-------- Passage extrait
— Entretien réalisé par Ixchel Delaporte —
L’association ATD Quart-monde fête ses 60 ans Place de la République, à Paris, où elle présentera les nombreuses actions qu’elle mène tout au long de l’année. Un travail indispensable pour tenter de changer le regard de la société sur la pauvreté explique Claire Hédon, présidente d’ATD-Quart Monde.
Quel message souhaitez-vous faire passer à l’occasion de cet anniversaire ?
Claire Hédon. La société doit faire reconnaître et faire respecter l’égale dignité de tous. Nous considérons la misère comme une violation des droits de l’homme. Notre but est de montrer avec une multitude d’initiatives que chacun peut s’engager à son niveau. La bataille se joue aussi sur le plan des idées et sur l’opinion publique. Hélas, ce regard devient de plus en plus dur, de plus en plus culpabilisant. Ces deux jours de débats ont pour but d’affirmer l’indivisibilité des droits. Si l’on n’agit pas sur l’ensemble de ces droits (logement, santé, travail, éducation), on n’aura pas de politique de lutte efficace contre la pauvreté.
Vous vous battez contre la pauvreté. Le gouvernement n’a pas fait d’annonces à ce sujet. Ou plutôt des annonces qui ne favorisent pas les plus précaires. Comment réagissez-vous ?
Claire Hédon. Nous sommes inquiets des premières mesures qui ont été prises avec la baisse des APL, la non-revalorisation du RSA et la suppression des emplois aidés. On n’a pas l’impression qu’il y ait beaucoup de mesures pour lutter contre la pauvreté. Nous ne défendons pas le système des APL coûte que coûte, mais au lieu de les baisser brutalement il faut plutôt repenser leur fonctionnement. Nous avons des familles qui sont dans les 40% du revenu médian, c’est-à-dire qui vivent avec moins de 670 euros par mois, et qui, dans les zones tendues, ne parviennent pas à avoir accès à un logement social parce qu’elles ne gagnent pas suffisamment. Dans ce logement social, le loyer devrait être fixé en fonction des revenus de la personne. Ainsi, plus les revenus de la famille augmentent, plus le loyer augmente et n’ayant plus d’intérêt à y rester, elle choisira un autre type de logement. Cela ouvre un turn-over plus important. C’est une des pistes. Mais commencer par réduire les APL de cinq euros pour des familles qui sont au RSA, c’est une grave erreur. Pour le gouvernement, cela peut sembler peu. Pour ceux qui comptent les centimes, c’est énorme.
Et concernant la baisse considérable des emplois aidés ?
----------------
-------- Données brutes
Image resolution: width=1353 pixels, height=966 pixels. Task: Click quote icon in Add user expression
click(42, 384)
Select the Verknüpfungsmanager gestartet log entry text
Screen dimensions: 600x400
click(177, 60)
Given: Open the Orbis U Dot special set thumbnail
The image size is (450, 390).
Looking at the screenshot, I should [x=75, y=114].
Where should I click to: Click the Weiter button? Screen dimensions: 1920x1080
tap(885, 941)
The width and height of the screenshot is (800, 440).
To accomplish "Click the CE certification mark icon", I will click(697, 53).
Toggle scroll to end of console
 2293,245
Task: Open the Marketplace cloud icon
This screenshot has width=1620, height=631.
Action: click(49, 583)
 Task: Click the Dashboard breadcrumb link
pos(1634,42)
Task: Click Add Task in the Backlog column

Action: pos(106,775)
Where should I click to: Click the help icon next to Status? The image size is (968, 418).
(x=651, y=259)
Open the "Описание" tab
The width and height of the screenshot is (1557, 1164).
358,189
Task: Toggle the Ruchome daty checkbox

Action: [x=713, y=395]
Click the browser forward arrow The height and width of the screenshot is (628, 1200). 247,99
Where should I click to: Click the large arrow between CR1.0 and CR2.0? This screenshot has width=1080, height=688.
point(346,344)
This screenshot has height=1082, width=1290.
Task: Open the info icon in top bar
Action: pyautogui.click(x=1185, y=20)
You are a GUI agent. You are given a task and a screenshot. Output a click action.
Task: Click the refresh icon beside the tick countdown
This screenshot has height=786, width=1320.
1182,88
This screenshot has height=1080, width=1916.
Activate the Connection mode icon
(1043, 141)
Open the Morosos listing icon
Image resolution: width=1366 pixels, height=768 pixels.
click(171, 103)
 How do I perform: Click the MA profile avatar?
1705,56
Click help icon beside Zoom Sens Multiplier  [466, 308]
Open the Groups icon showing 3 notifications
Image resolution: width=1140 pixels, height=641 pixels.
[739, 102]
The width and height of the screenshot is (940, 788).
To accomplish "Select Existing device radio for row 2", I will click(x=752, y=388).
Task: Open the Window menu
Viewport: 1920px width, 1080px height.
----------------
- _À faire_:
1: Dans l'entretien, modifiez le passage qui va de "Claire Hédon. La" à "efficace contre la pauvreté." en remplaçant "misère" par "précarité", puis donnez-le.
2: Mettez sous forme de liste JSON de chaînes les lignes des enregistrements, de la ligne avec "Task: Open the Marketplace cloud icon" à la ligne avec "Action: pyautogui.click(x=1185, y=20)", incluses. Faites une chaîne par ligne et omettez les lignes vides.
Le texte et les enregistrements n'ont aucun lien entre eux.

- _Résultats finaux_:
1:
Claire Hédon. La société doit faire reconnaître et faire respecter l’égale dignité de tous. Nous considérons la précarité comme une violation des droits de l’homme. Notre but est de montrer avec une multitude d’initiatives que chacun peut s’engager à son niveau. La bataille se joue aussi sur le plan des idées et sur l’opinion publique. Hélas, ce regard devient de plus en plus dur, de plus en plus culpabilisant. Ces deux jours de débats ont pour but d’affirmer l’indivisibilité des droits. Si l’on n’agit pas sur l’ensemble de ces droits (logement, santé, travail, éducation), on n’aura pas de politique de lutte efficace contre la pauvreté.

2:
[
  "Task: Open the Marketplace cloud icon",
  "This screenshot has width=1620, height=631.",
  "Action: click(49, 583)",
  " Task: Click the Dashboard breadcrumb link",
  "pos(1634,42)",
  "Task: Click Add Task in the Backlog column",
  "Action: pos(106,775)",
  "Where should I click to: Click the help icon next to Status? The image size is (968, 418).",
  "(x=651, y=259)",
  "Open the \"Описание\" tab",
  "The width and height of the screenshot is (1557, 1164).",
  "358,189",
  "Task: Toggle the Ruchome daty checkbox",
  "Action: [x=713, y=395]",
  "Click the browser forward arrow The height and width of the screenshot is (628, 1200). 247,99",
  "Where should I click to: Click the large arrow between CR1.0 and CR2.0? This screenshot has width=1080, height=688.",
  "point(346,344)",
  "This screenshot has height=1082, width=1290.",
  "Task: Open the info icon in top bar",
  "Action: pyautogui.click(x=1185, y=20)"
]